▸ **WORK ITEM**
A letter-for-letter copy of the listing is required, with no pictures in it.

■ ■ ■ ■ ■ ■ ■

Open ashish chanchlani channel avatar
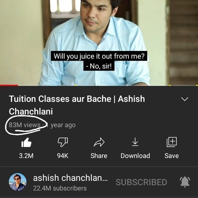 [x=17, y=182]
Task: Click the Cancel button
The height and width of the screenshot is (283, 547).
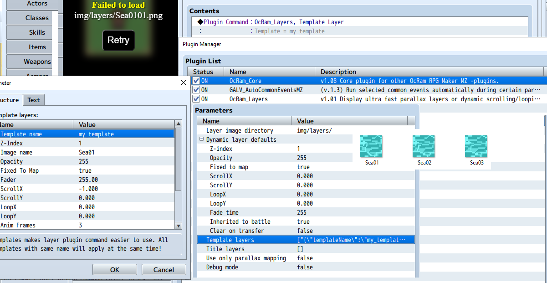Action: [164, 270]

■ ■ ■ ■ ■ ■ ■

▸ **REPLY**
Open ashish chanchlani channel avatar
 [x=17, y=182]
Task: Click the Cancel button
The height and width of the screenshot is (283, 547).
Action: [164, 270]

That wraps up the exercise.